This is a prospective interventional study to test the hypothesis that just-in-time training
for pediatric airway management may improve patient safety and operational performance of
orotracheal intubation and decreases intubation associated events in pediatric residents in
the PICU. To test the hypothesis that high fidelity simulation may enhance the training
efficacy and patient safety in simulation settings.
Appropriate airway management is the most critical point in pediatric resuscitation and
pediatric critical care. It remains, however, a challenge for pediatric residents to learn
and retain this critical skill. Recent report from our PICU showed pediatric residents
participated only 28% of initial orotracheal intubation, and the rate of the first
successful endotracheal tube placement was only 38% of all orotracheal intubation attempt.
Repetitive poor-skilled intubation attempts may be associated with complication such as
dental or laryngeal contusion, and prolonged intubation attempt may be associated with
hypoxia and hemodynamic instability. In order to improve the operational performance in the
efficacy (first attempt success rate) and safety (minimizing the associated events which
could potentially lead to adverse events), a better training method is warranted.
To test the hypothesis that just-in-time training for pediatric airway management may
improve patient safety and operational performance of orotracheal intubation and decreases
intubation associated events in pediatric residents in the PICU. To test the hypothesis that
high fidelity simulation may enhance the training efficacy and patient safety in simulation
This is a prospective interventional study. During the eighteen months of study period, one
of two on-call pediatric residents from 7 south PICU (24 beds) will receive 20 minutes of
just-in-time pediatric airway management training. This training will occur before their
shift starts before the morning round. This training will cover direct laryngoscopy
technique, orotracheal intubation technique, confirmation of the tube placement and
recognition of associated events.
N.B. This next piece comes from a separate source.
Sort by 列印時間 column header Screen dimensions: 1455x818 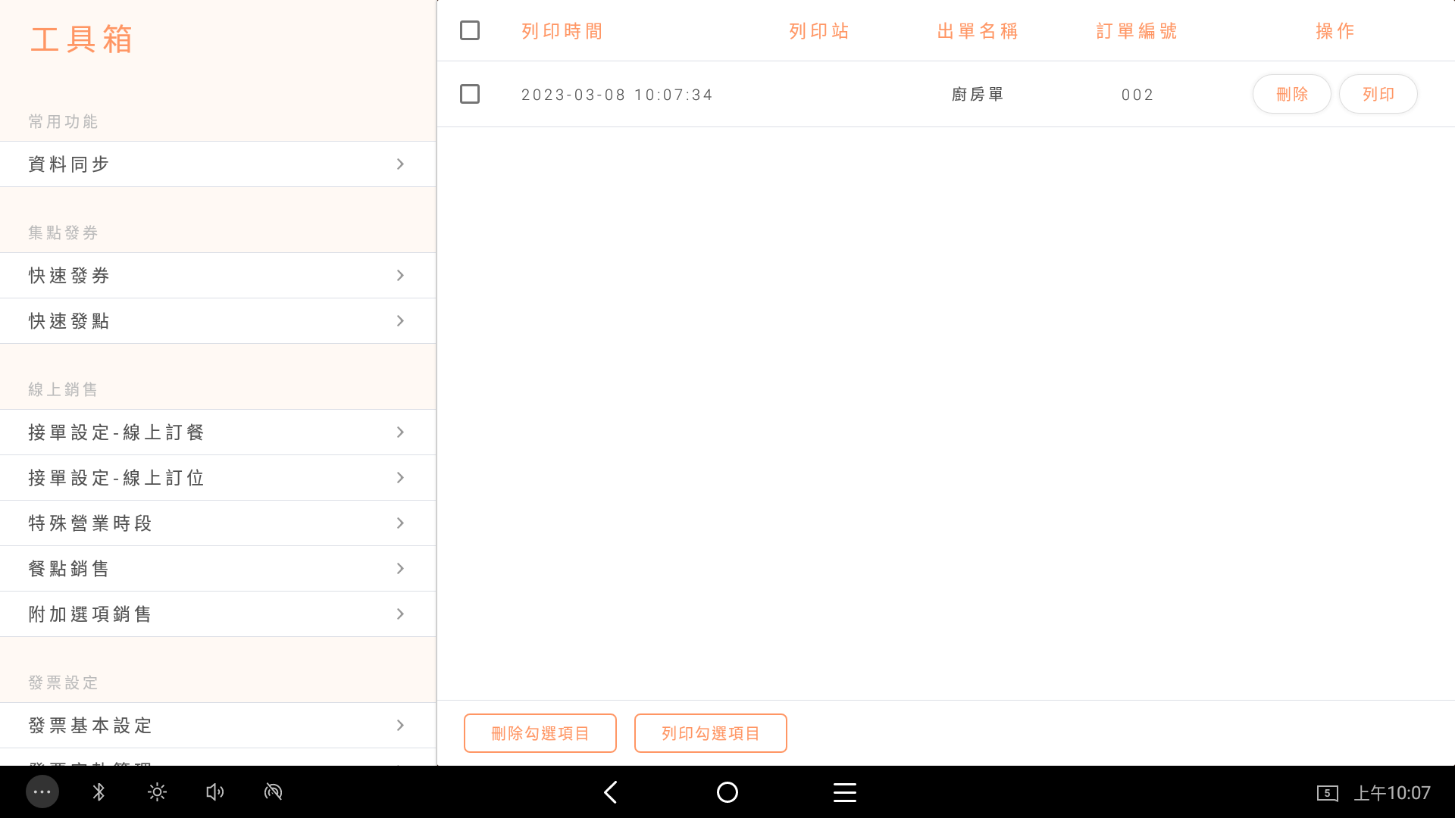click(x=562, y=31)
This training will be done with or without high fidelity
simulation function. We will use SimBaby (Laerdal, Norway). The assignment will be
randomized. The clinical data of orotracheal intubation are collected through NEAR-4 KIDS
registry. Primary outcome is a change in a first attempt success rate by the residents in an
overtrained group (7 South PICU) compared to standard training group (7 East PICU). The
secondary outcome is the rate of resident participation in orotracheal intubation attempt,
the number of intubation attempt before successful intubation by residents and the number of
intubation associated events. The videotaped performance during the training is analyzed
with Healthcare Failure Mode and Effect Analysis (HFMEA) and will be compared between high
fidelity simulation training group and low fidelity simulation training group. The
evaluation system developed by HFMEA will be validated by a performance of experienced and
non-experienced intubators. Furthermore, the real orotracheal intubation team performance in
both PICUs will be evaluated with scale by a research assistant. The demographic and
training data of participants of real PICU intubations will be collected. No patient
identifiable information will be collected. This data will also be kept in a
password-protected research computer.
- Pediatric or Emergency Medicine Residents rotating through PICU in CHOP.
1. Anesthesiology residents
2. Residents who had formal US training (ACGME accredited) in Neonatology or Pediatric
Critical Care Medicine, Critical Care Medicine or Anesthesiology.